Gwyn, you are a beautiful young lady that deserves happiness. Continue to draw those beautiful drawings. Continue to sing those pretty songs and love yourself for yourself. You will be hurt by guys because in highschool and college they come and go. A guy does not define who you are.
Now I know from experience that if I would not have dealt with the tragic experiences that I experienced, I would not be the woman I am today. I never wish on anyone the following: divorce, homelessness, family members with mental illness, dysfunctional family times, moving 8 times in 4 years, abusive boyfriend, major car accident, and being raped during their teenage years.
I started gaining weight after I went though the tragic event of being raped when I was 16 years old. I was hanging out with gang members and I was put into a very unsafe situation. I know I turned to food to cope with that tragic event.
I didn't realize this part of my past until I saw Jacqui McCoy's episode from Extreme Makeover: Weight Loss Edition last year because she dealt with the same thing. I would tell my teenage to continue seeing a counselor and to surround myself with supportive people. You didn't deserve that to happen to you and food is not a healthy coping skill.
Gwyn you will become an inspiration to many with your story of courage and fight. Always know you are loved and cherished. Be true to yourself.

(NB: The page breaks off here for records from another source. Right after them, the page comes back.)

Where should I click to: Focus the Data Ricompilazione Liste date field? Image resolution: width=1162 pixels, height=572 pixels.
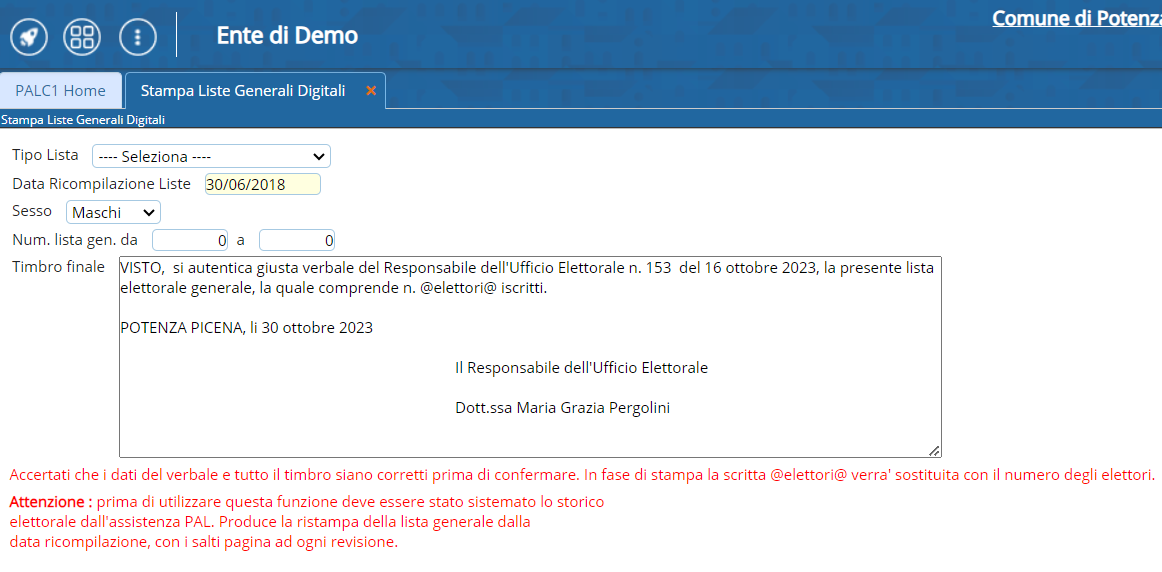(x=262, y=185)
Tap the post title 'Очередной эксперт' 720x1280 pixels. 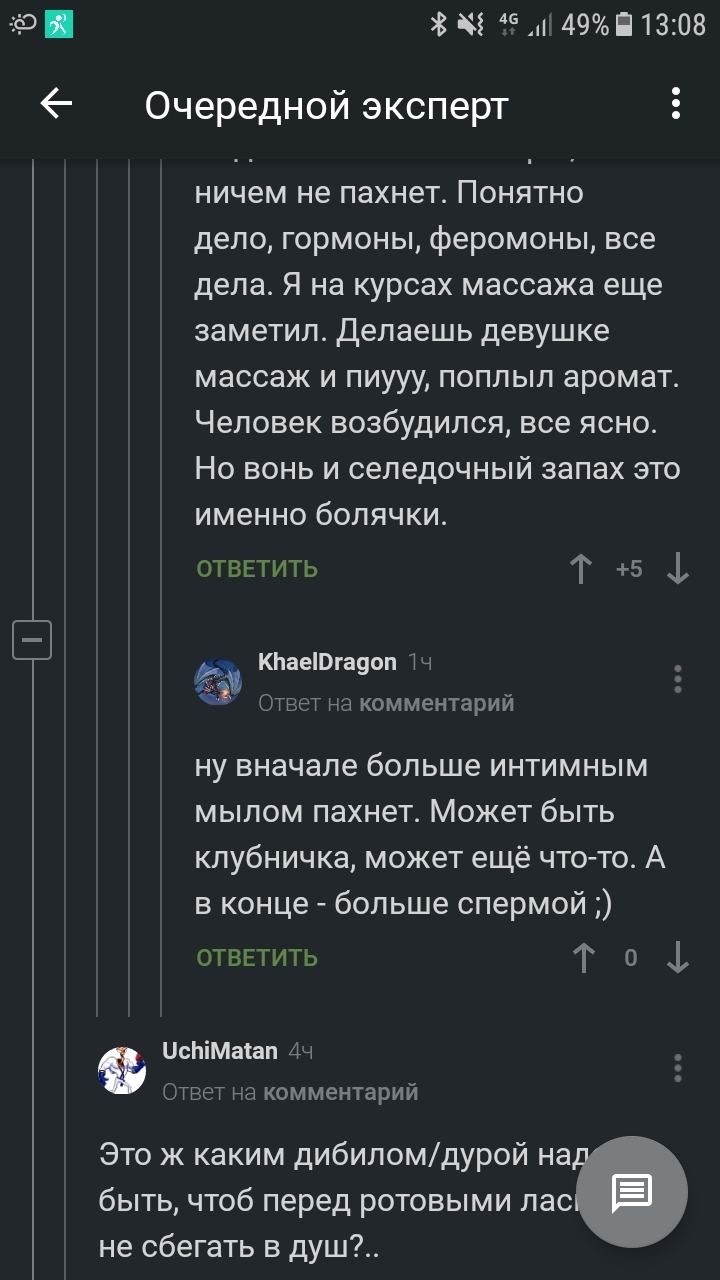[327, 105]
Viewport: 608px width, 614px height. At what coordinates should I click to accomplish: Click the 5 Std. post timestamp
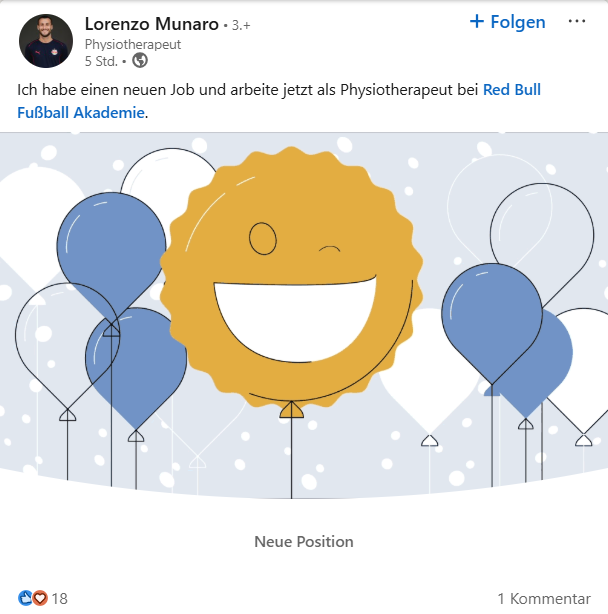(102, 60)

I shared at my Weight Watchers meeting that before I joined for the 2nd time, I was the Gwyn that didn't like what she saw. I would delete pictures or hide behind my son. My stomach fat pushed on my organs as if I was pregnant. I sure didn't like that feeling. I also dealt with my feet going numb while I was driving because of the pressure of my weight on them while I was driving.
Always remember where you came from and how far you have come.
Today I love myself and enjoy pictures again. I have worked hard and want to love life.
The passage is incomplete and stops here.